Return each line of the listing below that contains the string "Find".
★ ★ ★ ★ ★
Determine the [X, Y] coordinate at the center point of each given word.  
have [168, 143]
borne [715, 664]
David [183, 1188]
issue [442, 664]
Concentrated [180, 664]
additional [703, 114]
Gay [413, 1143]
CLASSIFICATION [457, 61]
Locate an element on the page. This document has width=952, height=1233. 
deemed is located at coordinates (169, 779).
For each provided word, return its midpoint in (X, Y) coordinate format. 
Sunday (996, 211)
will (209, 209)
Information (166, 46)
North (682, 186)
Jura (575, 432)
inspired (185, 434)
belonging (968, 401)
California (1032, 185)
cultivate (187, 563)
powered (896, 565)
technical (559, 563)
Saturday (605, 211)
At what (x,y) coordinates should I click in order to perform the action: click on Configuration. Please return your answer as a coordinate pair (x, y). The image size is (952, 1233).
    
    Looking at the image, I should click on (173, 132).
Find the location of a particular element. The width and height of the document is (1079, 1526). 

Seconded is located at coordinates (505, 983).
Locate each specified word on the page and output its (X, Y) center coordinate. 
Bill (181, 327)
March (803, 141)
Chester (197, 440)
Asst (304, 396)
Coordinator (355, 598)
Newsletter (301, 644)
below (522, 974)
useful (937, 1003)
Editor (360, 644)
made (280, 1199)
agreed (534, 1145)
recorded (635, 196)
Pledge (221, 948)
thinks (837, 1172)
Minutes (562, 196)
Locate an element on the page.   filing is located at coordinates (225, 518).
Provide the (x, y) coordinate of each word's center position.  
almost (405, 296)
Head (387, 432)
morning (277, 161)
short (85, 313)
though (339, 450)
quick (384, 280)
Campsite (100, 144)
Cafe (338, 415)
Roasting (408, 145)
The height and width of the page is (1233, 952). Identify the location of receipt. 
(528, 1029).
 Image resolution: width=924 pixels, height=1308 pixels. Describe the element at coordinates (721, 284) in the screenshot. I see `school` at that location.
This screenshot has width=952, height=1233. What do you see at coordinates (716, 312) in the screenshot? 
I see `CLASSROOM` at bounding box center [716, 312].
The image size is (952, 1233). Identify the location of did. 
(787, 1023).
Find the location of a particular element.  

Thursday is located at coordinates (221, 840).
★ ★ ★ ★ ★
- **ANSWER TO THE TASK**
Find the location of a particular element. The width and height of the document is (1079, 1526). 
Find the location of a particular element.  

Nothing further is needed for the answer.